Dans son introduction au contexte politique dans lequel va se dérouler entre le 10 et le 11 mars 2007 la consultation de 45 citoyens résidant au Luxembourg, le politologue Philippe Poirier a affirmé que "tous les référendums qui se sont tenus sur le Traité constitutionnel européen en 2005 ont confirmé que des Européens, de plus en plus nombreux, étaient indifférents, voire sceptiques quant au futur de l’Union européenne. L’éloignement de la politique européenne -et à vrai dire son incompréhension par la majorité des citoyens- est un épiphénomène d’un mouvement beaucoup plus vaste."

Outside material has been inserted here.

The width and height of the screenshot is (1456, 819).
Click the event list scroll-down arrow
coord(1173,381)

Et de continuer : "La démocratie représentative est de plus en plus concurrencée et contournée notamment dès qu’il s’agit de définir la règle commune par les conventions internationales, la comitologie, les organes de conciliation type Tripartite au Luxembourg par exemple. Dans ces conditions, il est nécessaire de réfléchir à des instruments de consultation et de délibération complémentaires à la démocratie représentative au risque sinon d’affaiblir encore plus la légitimité de la décision en politique d’autant plus que le centre de gravité de celle-ci n’est plus seulement l’Etat-nation. Le projet European Citizens’ Consultation, financé par la Commission européenne, exercice de démocratie délibérative dans les 27 Etats membres de l’Union est l’un de ces instruments. Il ne saurait être considéré toutefois comme la panacée, mais il a le double mérite (..) d’être à la fois un outil pédagogique et un canal supplémentaire d’expression de l’opinion politique."
Lors de la consultation des citoyens, ce seront les citoyens qui seront les "maîtres du jeu", ou autrement dit : "L’objet de la recherche, les citoyens, est pour ainsi dire le producteur des données à étudier."

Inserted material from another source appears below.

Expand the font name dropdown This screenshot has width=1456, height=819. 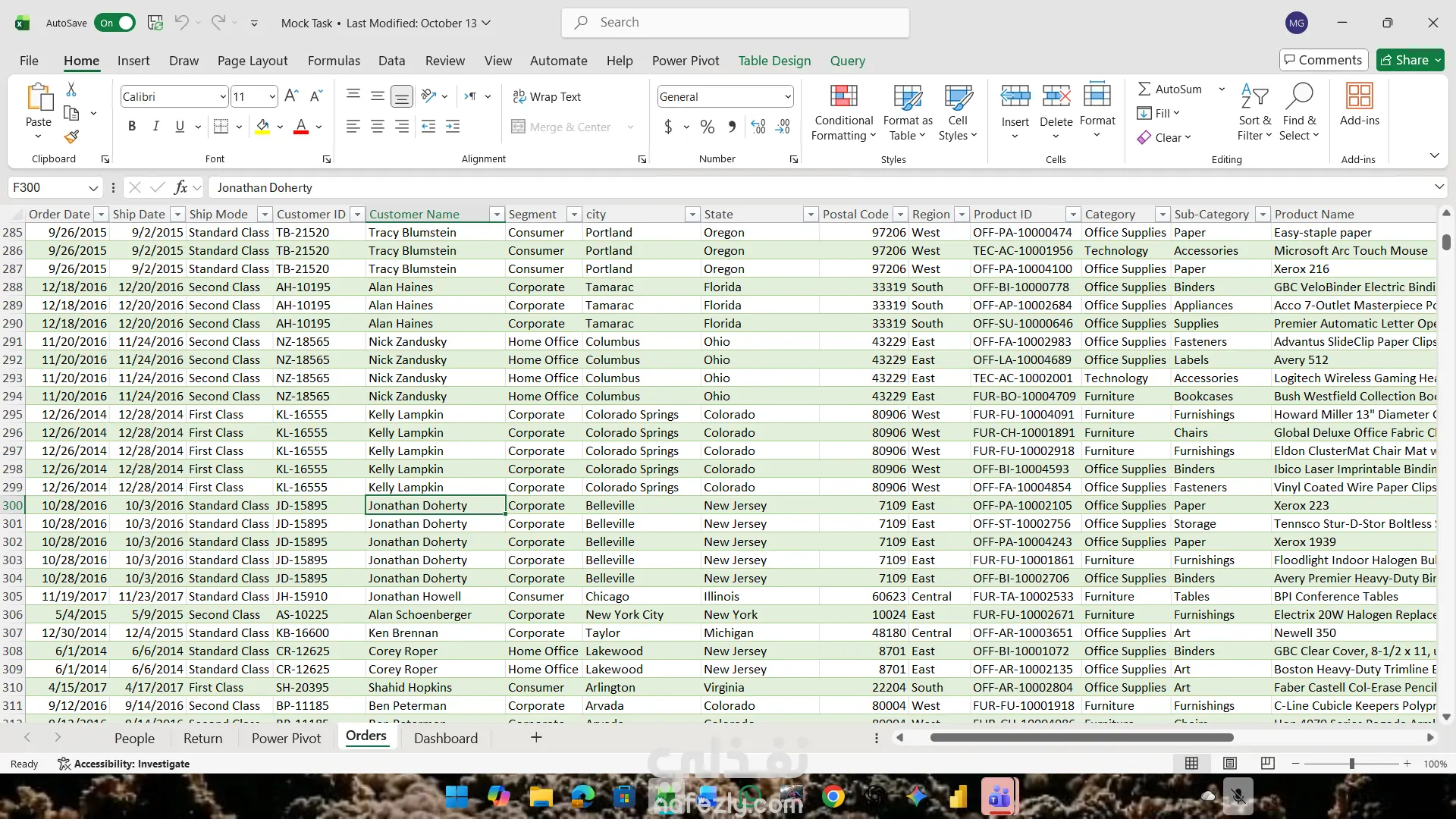(222, 96)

Les thématiques qui se seront discutées les 10 et 11 mars 2007 à Canach par 45 citoyens du Luxembourg (60 % de citoyens luxembourgeois, 40% d’autres citoyens européens, des citoyens qui ont voté pour et d’autres contre le traité constitutionnel) sont au nombre de 4 :
Trois de ces thématiques ont été définies par la consultation des citoyens de toute l’Union européenne à Bruxelles en octobre dernier. La dernière a été ajoutée par l’Université au regard des communautés qui composent la société grand-ducale aujourd’hui et des résultats d’une étude sur le référendum constitutionnel qui sera publiée au cours du mois de mars et qui montre notamment, selon Philippe Poirier, "que le vertige identitaire et social a été l’un des déterminants du vote."

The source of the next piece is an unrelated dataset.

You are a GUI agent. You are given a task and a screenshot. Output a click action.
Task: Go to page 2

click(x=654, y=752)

Le chercheur Raphaël Kies a ensuite expliqué le déroulement du projet de consultation. Les consultations nationales ont selon lui pour objectif d’élaborer un certain nombre de visions concrètes par rapport aux thématiques proposées et, d’autre part, de faire des propositions sur l’éventuel rôle de l’UE pour que ces visions deviennent réalité. L’ensemble des ces propositions sera synthétisé dans un rapport national qui sera remis non seulement aux citoyens, mais également aux autorités politiques nationales.
Une consultation finale aura lieu en mai 2007 à Bruxelles. Le Luxembourg y sera représenté par deux citoyens qui présenteront leurs visions ainsi que leurs propositions d’actions pour l’UE. Deux journées de débats approfondis aboutiront à un document de synthèse qui comprendra les principales propositions qui auront été faites lors des 27 consultations.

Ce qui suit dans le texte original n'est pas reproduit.